TASK REQUIREMENTS:
Below are the records; copy each line in which "will" can be found.

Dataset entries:
========================================

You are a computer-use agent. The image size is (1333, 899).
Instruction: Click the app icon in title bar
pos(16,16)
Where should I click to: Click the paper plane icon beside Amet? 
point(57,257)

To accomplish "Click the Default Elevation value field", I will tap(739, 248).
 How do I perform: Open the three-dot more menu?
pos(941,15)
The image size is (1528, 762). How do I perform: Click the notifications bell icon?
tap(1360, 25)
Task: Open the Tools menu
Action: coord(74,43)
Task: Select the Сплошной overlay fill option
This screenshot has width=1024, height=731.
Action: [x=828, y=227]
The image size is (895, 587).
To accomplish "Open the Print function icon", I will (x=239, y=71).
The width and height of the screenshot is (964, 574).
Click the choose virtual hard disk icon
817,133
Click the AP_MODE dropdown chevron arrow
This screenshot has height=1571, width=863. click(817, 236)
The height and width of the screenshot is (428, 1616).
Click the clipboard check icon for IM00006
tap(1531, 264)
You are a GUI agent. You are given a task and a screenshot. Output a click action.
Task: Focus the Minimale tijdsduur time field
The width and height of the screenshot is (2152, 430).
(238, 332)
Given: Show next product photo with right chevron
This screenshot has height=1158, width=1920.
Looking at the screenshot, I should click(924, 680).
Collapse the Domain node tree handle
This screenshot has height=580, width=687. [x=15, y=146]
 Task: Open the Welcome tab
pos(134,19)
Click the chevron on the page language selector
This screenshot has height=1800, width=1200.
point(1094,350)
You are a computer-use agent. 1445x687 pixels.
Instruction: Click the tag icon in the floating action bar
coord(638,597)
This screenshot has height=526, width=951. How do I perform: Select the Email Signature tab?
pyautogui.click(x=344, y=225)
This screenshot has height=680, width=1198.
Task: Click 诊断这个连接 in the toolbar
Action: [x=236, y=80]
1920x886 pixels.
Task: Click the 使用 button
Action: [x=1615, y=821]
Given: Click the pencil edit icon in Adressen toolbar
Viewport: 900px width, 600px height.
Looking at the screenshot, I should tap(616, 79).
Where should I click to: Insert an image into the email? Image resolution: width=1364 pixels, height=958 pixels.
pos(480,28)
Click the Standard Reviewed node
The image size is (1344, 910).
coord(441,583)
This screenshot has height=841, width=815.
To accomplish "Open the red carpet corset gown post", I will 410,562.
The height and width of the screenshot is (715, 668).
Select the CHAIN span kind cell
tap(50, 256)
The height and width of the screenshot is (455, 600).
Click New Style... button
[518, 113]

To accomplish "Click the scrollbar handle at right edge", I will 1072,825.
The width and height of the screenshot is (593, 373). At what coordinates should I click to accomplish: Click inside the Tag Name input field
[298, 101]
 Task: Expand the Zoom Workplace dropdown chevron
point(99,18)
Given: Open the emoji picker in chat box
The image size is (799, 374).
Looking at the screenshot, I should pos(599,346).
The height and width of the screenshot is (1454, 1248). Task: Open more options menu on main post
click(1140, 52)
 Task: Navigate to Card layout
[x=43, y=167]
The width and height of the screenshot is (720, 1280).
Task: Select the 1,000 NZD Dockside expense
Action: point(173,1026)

========================================

EXPECTED ANSWER:
To accomplish "Click the Default Elevation value field", I will tap(739, 248).
To accomplish "Open the Print function icon", I will (x=239, y=71).
To accomplish "Open the red carpet corset gown post", I will 410,562.
To accomplish "Click the scrollbar handle at right edge", I will 1072,825.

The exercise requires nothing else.